* Task statement:
Give the data below again, word for word.

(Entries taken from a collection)
Start of Block

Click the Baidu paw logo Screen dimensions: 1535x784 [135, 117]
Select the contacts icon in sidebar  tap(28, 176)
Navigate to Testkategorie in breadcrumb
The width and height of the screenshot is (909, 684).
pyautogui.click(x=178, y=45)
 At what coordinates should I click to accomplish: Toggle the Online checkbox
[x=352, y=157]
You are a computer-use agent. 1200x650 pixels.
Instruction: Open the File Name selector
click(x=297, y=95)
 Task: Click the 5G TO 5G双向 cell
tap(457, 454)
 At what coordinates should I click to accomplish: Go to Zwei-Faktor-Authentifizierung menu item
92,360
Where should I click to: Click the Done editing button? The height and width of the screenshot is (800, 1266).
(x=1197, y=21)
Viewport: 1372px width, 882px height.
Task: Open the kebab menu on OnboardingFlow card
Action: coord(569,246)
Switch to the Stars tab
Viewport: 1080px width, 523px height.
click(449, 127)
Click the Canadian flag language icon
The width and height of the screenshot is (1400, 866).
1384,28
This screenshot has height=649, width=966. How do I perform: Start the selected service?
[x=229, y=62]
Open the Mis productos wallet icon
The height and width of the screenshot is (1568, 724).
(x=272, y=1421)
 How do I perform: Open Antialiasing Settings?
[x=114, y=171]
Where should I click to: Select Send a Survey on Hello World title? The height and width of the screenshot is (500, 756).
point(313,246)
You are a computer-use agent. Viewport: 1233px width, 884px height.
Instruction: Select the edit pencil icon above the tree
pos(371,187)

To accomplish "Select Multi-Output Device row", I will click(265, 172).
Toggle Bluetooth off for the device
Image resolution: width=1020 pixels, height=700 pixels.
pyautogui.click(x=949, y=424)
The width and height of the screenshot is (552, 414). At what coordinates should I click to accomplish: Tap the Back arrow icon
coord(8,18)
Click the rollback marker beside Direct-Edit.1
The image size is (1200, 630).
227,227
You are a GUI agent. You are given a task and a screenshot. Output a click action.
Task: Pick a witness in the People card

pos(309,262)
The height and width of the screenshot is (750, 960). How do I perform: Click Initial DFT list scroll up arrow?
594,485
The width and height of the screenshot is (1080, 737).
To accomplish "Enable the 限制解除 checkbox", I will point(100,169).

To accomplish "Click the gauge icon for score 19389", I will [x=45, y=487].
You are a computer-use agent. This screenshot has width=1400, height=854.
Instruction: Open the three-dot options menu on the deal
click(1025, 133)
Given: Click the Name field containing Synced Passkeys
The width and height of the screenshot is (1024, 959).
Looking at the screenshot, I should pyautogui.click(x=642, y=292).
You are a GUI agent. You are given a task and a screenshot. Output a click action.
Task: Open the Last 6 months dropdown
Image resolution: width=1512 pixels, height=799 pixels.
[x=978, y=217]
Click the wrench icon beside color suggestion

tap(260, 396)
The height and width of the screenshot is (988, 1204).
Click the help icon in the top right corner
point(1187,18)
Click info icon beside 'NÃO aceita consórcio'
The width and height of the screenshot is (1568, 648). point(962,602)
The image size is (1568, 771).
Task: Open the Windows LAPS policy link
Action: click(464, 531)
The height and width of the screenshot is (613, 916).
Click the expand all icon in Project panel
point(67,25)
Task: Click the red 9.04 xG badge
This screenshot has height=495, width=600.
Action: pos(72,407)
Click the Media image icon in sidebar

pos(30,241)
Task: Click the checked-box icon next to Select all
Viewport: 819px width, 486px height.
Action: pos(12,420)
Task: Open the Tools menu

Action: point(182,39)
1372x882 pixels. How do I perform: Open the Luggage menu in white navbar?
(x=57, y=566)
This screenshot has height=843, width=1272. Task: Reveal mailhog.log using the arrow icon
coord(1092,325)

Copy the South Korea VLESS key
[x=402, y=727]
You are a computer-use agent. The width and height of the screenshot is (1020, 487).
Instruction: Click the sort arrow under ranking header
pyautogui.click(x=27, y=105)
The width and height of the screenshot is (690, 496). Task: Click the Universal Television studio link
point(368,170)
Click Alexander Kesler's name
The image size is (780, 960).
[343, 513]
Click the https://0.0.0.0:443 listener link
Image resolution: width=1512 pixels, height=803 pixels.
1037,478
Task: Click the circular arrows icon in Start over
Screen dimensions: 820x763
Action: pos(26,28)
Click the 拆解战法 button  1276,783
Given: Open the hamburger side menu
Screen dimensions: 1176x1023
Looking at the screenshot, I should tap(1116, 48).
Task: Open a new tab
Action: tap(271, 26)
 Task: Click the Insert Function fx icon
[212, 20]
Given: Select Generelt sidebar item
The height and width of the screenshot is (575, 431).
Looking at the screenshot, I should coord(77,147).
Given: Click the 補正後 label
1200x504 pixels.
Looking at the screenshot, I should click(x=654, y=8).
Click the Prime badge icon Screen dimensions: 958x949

End of Block

* Written response:
Click the Baidu paw logo Screen dimensions: 1535x784 [135, 117]
Select the contacts icon in sidebar  tap(28, 176)
Navigate to Testkategorie in breadcrumb
The width and height of the screenshot is (909, 684).
pyautogui.click(x=178, y=45)
 At what coordinates should I click to accomplish: Toggle the Online checkbox
[x=352, y=157]
You are a computer-use agent. 1200x650 pixels.
Instruction: Open the File Name selector
click(x=297, y=95)
 Task: Click the 5G TO 5G双向 cell
tap(457, 454)
 At what coordinates should I click to accomplish: Go to Zwei-Faktor-Authentifizierung menu item
92,360
Where should I click to: Click the Done editing button? The height and width of the screenshot is (800, 1266).
(x=1197, y=21)
Viewport: 1372px width, 882px height.
Task: Open the kebab menu on OnboardingFlow card
Action: coord(569,246)
Switch to the Stars tab
Viewport: 1080px width, 523px height.
click(449, 127)
Click the Canadian flag language icon
The width and height of the screenshot is (1400, 866).
1384,28
This screenshot has height=649, width=966. How do I perform: Start the selected service?
[x=229, y=62]
Open the Mis productos wallet icon
The height and width of the screenshot is (1568, 724).
(x=272, y=1421)
 How do I perform: Open Antialiasing Settings?
[x=114, y=171]
Where should I click to: Select Send a Survey on Hello World title? The height and width of the screenshot is (500, 756).
point(313,246)
You are a computer-use agent. Viewport: 1233px width, 884px height.
Instruction: Select the edit pencil icon above the tree
pos(371,187)

To accomplish "Select Multi-Output Device row", I will click(265, 172).
Toggle Bluetooth off for the device
Image resolution: width=1020 pixels, height=700 pixels.
pyautogui.click(x=949, y=424)
The width and height of the screenshot is (552, 414). At what coordinates should I click to accomplish: Tap the Back arrow icon
coord(8,18)
Click the rollback marker beside Direct-Edit.1
The image size is (1200, 630).
227,227
You are a GUI agent. You are given a task and a screenshot. Output a click action.
Task: Pick a witness in the People card

pos(309,262)
The height and width of the screenshot is (750, 960). How do I perform: Click Initial DFT list scroll up arrow?
594,485
The width and height of the screenshot is (1080, 737).
To accomplish "Enable the 限制解除 checkbox", I will point(100,169).

To accomplish "Click the gauge icon for score 19389", I will [x=45, y=487].
You are a computer-use agent. This screenshot has width=1400, height=854.
Instruction: Open the three-dot options menu on the deal
click(1025, 133)
Given: Click the Name field containing Synced Passkeys
The width and height of the screenshot is (1024, 959).
Looking at the screenshot, I should pyautogui.click(x=642, y=292).
You are a GUI agent. You are given a task and a screenshot. Output a click action.
Task: Open the Last 6 months dropdown
Image resolution: width=1512 pixels, height=799 pixels.
[x=978, y=217]
Click the wrench icon beside color suggestion

tap(260, 396)
The height and width of the screenshot is (988, 1204).
Click the help icon in the top right corner
point(1187,18)
Click info icon beside 'NÃO aceita consórcio'
The width and height of the screenshot is (1568, 648). point(962,602)
The image size is (1568, 771).
Task: Open the Windows LAPS policy link
Action: click(464, 531)
The height and width of the screenshot is (613, 916).
Click the expand all icon in Project panel
point(67,25)
Task: Click the red 9.04 xG badge
This screenshot has height=495, width=600.
Action: pos(72,407)
Click the Media image icon in sidebar

pos(30,241)
Task: Click the checked-box icon next to Select all
Viewport: 819px width, 486px height.
Action: pos(12,420)
Task: Open the Tools menu

Action: point(182,39)
1372x882 pixels. How do I perform: Open the Luggage menu in white navbar?
(x=57, y=566)
This screenshot has height=843, width=1272. Task: Reveal mailhog.log using the arrow icon
coord(1092,325)

Copy the South Korea VLESS key
[x=402, y=727]
You are a computer-use agent. The width and height of the screenshot is (1020, 487).
Instruction: Click the sort arrow under ranking header
pyautogui.click(x=27, y=105)
The width and height of the screenshot is (690, 496). Task: Click the Universal Television studio link
point(368,170)
Click Alexander Kesler's name
The image size is (780, 960).
[343, 513]
Click the https://0.0.0.0:443 listener link
Image resolution: width=1512 pixels, height=803 pixels.
1037,478
Task: Click the circular arrows icon in Start over
Screen dimensions: 820x763
Action: pos(26,28)
Click the 拆解战法 button  1276,783
Given: Open the hamburger side menu
Screen dimensions: 1176x1023
Looking at the screenshot, I should tap(1116, 48).
Task: Open a new tab
Action: tap(271, 26)
 Task: Click the Insert Function fx icon
[212, 20]
Given: Select Generelt sidebar item
The height and width of the screenshot is (575, 431).
Looking at the screenshot, I should coord(77,147).
Given: Click the 補正後 label
1200x504 pixels.
Looking at the screenshot, I should click(x=654, y=8).
Click the Prime badge icon Screen dimensions: 958x949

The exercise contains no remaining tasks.